Seth Lugo needed 27 pitches to get through the first inning, and the White Sox took control in the second when Jarred Kelenic singled and scored on Peters’ double to make it 2-0. Chase Meidroth added a sacrifice fly in the third, and the Royals were staring at a 3-0 deficit before their offense finally woke up in the fourth.
Kansas City answered with three consecutive walks to load the bases, then Nick Loftin lifted a sacrifice fly to bring in Maikel Garcia. Vinnie Pasquantino followed with a single that scored two runs and tied the game, a rally that briefly changed the feel of the afternoon. But the White Sox kept coming back. Noah Schultz walked Garcia in the fifth and left the game fairly early, then Colson Montgomery singled, Andrew Benintendi walked and Kelenic doubled in two more runs to restore Chicago’s lead.
The Royals never fully stopped fighting, but they also never got the clean inning they needed. Carter Jensen, pinch hitting for Diaz, singled in the seventh before Chicago answered with a solo home run on the first pitch from Schreiber to open a 6-3 lead. That margin looked big enough until the ninth, when Jensen hustled for a double, Garcia moved him to third and Bobby Witt Jr. drove a home run to left center to pull Kansas City within one.

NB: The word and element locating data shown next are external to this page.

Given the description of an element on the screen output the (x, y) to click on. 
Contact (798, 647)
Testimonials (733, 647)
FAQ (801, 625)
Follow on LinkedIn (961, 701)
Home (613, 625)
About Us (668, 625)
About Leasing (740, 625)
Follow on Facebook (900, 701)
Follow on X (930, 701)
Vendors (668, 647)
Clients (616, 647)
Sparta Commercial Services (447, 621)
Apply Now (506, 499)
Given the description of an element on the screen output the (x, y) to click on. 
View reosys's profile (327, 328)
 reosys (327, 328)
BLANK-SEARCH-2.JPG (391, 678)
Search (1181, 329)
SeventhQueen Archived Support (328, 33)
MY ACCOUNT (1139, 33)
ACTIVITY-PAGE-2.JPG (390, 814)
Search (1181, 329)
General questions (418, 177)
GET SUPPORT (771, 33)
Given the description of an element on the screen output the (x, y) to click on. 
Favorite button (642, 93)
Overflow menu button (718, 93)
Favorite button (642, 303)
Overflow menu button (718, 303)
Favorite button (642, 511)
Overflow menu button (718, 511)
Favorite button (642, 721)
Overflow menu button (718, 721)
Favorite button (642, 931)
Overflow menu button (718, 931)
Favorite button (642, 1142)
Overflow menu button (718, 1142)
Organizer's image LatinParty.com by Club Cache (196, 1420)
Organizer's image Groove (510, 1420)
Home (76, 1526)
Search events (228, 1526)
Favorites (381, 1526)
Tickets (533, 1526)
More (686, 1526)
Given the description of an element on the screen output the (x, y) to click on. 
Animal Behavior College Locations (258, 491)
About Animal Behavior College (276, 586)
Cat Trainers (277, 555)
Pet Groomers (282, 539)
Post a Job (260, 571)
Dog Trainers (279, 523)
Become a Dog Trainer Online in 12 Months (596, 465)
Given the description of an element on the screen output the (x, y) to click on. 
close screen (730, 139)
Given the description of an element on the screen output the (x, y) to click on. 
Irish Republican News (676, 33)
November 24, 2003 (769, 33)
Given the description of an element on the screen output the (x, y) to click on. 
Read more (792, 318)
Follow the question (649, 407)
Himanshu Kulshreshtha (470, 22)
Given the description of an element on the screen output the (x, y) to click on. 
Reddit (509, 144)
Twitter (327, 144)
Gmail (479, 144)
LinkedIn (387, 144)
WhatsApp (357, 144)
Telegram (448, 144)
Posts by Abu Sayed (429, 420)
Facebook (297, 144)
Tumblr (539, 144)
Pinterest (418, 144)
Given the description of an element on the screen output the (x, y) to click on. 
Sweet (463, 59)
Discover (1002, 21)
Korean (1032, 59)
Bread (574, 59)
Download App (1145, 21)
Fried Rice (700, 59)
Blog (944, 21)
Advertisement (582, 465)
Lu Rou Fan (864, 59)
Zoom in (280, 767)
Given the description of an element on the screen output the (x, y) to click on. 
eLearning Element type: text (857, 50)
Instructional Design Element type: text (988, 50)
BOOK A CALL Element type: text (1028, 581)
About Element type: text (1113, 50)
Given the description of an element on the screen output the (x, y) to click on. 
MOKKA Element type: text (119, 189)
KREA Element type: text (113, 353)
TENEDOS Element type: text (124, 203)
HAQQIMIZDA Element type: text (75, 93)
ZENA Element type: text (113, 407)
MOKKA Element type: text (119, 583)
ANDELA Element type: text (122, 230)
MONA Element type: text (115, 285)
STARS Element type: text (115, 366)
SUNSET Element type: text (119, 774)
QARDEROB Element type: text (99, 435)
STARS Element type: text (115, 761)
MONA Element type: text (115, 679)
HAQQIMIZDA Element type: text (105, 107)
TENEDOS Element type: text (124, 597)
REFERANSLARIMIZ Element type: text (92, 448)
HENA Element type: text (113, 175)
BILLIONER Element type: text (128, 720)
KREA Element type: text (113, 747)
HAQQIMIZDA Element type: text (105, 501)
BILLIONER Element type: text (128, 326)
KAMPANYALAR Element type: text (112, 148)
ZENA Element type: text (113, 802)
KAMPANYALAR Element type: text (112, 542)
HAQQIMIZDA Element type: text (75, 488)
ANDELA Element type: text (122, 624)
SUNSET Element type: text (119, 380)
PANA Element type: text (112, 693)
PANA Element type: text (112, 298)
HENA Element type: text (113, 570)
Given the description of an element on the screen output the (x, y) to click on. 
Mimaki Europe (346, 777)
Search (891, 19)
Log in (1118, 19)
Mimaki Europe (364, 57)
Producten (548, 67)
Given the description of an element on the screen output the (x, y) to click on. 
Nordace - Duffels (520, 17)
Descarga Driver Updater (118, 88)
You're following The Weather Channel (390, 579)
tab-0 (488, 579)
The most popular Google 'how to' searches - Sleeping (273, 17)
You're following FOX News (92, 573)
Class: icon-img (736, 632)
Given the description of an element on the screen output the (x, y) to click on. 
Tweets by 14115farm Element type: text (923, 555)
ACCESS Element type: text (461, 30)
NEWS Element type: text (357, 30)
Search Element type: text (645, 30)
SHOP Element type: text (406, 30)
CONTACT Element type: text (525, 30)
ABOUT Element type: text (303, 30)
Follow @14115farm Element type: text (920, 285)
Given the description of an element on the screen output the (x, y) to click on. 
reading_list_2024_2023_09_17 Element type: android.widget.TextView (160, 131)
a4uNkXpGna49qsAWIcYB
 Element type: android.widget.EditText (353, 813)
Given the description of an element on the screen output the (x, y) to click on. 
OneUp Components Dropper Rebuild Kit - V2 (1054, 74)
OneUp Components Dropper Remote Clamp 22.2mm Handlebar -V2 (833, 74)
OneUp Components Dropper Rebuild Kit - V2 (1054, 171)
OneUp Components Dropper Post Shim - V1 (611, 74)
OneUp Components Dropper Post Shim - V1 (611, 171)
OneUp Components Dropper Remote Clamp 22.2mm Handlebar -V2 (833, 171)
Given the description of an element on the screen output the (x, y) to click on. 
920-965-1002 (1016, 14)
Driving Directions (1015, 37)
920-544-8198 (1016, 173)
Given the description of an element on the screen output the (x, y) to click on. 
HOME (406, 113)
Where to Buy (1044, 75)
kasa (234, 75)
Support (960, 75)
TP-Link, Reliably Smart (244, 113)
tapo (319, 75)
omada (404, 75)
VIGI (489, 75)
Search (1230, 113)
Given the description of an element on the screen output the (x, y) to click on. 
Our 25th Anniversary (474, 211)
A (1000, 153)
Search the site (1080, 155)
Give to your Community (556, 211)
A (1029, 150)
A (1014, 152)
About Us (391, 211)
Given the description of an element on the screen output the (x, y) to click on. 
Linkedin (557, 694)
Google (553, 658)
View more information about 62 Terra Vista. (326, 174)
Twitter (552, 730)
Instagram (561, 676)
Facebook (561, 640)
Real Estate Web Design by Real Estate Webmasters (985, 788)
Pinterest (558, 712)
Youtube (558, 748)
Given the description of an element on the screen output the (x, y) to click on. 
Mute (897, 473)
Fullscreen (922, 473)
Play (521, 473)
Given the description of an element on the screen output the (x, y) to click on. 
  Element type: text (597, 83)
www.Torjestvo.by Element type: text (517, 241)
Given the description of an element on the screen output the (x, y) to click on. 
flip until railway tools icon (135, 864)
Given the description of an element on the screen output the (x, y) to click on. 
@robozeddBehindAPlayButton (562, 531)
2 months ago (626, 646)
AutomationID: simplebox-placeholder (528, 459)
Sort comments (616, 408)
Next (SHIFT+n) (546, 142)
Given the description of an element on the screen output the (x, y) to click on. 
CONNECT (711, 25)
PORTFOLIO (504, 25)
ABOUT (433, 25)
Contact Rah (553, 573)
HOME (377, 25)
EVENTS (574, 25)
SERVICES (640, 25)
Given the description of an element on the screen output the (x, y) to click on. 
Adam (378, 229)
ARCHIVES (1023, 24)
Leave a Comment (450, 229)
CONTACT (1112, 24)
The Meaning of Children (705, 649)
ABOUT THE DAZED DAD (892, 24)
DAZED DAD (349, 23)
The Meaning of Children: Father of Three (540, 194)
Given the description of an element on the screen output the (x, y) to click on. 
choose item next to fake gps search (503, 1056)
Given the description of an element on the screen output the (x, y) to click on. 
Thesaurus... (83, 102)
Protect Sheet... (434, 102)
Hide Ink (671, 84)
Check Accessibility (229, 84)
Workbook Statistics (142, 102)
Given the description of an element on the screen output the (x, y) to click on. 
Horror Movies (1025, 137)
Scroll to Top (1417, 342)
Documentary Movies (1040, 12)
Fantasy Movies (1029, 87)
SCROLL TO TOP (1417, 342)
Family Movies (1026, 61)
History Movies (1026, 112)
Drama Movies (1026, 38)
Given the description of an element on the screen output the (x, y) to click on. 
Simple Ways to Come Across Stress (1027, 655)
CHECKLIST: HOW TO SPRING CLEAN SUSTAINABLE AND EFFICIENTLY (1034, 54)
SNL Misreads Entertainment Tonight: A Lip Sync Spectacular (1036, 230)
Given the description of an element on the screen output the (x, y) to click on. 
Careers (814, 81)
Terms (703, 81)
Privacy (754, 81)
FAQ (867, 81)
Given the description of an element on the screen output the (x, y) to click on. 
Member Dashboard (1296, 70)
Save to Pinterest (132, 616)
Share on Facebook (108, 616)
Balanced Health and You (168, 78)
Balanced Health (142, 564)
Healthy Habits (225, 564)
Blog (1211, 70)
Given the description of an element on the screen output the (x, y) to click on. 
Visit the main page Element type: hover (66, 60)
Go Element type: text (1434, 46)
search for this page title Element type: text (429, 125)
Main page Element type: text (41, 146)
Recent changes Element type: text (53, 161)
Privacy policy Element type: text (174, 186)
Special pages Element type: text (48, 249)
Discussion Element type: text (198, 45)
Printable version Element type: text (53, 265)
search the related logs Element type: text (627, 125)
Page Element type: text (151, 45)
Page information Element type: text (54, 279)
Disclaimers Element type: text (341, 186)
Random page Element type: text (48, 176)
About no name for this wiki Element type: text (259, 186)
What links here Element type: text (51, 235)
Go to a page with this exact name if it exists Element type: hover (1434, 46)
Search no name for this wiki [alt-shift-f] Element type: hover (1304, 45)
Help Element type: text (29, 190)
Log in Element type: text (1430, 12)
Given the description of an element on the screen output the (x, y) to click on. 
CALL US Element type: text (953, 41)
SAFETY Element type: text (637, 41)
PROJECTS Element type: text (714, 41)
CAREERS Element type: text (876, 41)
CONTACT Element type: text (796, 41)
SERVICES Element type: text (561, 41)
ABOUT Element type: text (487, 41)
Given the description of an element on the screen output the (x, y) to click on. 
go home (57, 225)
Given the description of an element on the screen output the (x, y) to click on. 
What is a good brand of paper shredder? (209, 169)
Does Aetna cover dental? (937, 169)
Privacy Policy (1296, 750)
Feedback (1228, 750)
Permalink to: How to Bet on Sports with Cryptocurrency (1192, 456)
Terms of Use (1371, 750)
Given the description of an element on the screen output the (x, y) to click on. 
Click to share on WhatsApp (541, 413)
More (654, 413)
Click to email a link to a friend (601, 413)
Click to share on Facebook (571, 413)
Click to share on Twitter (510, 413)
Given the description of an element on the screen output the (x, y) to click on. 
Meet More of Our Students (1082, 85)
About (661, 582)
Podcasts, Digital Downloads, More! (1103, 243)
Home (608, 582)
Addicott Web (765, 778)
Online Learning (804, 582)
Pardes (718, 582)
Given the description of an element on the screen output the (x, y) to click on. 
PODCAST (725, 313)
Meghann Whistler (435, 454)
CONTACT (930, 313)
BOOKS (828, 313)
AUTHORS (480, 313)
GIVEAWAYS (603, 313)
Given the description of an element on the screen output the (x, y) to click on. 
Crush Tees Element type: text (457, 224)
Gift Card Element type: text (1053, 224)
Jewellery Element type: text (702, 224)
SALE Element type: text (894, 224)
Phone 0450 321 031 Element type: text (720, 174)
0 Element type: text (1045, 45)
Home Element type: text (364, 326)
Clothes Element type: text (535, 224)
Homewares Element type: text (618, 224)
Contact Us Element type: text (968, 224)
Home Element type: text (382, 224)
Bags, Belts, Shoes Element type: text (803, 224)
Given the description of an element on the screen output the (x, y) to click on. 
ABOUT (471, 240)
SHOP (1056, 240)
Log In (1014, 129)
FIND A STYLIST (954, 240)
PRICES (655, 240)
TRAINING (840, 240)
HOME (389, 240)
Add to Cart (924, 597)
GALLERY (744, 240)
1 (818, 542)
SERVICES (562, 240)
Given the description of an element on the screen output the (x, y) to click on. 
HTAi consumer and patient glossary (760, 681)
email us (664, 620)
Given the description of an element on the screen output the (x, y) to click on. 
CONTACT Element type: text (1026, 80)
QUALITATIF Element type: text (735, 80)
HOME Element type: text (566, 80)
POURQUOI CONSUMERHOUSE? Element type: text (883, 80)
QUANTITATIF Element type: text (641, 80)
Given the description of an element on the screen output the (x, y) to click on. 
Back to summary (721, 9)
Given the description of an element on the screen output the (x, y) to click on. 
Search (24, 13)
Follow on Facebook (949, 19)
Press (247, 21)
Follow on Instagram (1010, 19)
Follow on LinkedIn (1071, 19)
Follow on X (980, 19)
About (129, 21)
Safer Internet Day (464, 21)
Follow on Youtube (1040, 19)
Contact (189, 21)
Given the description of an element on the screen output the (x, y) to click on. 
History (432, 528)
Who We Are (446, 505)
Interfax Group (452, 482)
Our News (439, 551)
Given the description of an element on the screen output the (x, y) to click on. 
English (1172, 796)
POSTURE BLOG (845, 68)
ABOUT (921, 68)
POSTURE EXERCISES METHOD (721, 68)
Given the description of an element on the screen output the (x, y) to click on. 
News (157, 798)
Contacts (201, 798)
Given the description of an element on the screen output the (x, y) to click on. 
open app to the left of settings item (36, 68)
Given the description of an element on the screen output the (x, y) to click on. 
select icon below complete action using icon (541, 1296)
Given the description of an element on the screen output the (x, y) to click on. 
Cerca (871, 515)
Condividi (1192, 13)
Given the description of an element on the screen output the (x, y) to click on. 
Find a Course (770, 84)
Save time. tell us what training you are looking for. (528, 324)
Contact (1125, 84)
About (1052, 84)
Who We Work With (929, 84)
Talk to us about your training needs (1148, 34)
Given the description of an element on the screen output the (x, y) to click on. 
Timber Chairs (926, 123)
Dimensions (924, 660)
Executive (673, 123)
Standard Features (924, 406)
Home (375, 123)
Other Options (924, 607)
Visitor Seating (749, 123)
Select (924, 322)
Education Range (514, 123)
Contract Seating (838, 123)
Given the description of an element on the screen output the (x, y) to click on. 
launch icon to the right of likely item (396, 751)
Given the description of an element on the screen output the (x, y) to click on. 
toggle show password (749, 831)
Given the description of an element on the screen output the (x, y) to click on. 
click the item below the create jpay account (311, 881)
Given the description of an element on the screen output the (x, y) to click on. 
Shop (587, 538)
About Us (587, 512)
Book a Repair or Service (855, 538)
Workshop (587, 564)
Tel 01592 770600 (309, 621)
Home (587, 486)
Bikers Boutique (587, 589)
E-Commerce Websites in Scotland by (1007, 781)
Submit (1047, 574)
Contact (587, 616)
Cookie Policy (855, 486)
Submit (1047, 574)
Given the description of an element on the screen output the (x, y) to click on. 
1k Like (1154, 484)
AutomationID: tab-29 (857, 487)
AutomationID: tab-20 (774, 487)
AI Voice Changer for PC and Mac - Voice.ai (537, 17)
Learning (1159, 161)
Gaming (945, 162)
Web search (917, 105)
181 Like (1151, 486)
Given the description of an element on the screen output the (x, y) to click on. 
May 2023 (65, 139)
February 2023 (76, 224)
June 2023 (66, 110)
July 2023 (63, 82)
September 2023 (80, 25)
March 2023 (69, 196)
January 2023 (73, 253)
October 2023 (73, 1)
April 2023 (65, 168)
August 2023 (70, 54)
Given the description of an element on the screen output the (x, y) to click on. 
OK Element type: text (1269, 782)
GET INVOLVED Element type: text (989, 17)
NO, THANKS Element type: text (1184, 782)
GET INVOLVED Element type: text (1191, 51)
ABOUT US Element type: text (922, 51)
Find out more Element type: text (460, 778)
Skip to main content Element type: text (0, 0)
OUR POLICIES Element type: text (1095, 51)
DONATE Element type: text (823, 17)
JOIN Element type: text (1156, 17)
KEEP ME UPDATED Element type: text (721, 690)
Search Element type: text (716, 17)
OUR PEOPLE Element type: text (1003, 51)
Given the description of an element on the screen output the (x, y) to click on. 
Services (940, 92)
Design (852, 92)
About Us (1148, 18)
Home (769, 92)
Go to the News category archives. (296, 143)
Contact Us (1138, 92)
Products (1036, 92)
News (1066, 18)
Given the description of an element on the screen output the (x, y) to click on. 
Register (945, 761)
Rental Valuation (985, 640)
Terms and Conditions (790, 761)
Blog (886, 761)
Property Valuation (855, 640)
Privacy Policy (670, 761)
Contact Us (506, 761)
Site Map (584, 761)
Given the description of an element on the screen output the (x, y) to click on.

Jensen’s late work gave the Royals a final chance, but Caglianone pinch hit for Lane Thomas and struck out, ending the comeback at the edge of the plate. The White Sox took the series from Kansas City and left the Royals at 5 under, with another narrow loss that fit an ugly pattern: road trouble, missed chances with runners in scoring position and little margin against left-handed pitching. The Royals were trying to avoid a sweep the next day, but this game made clear how thin that path had become.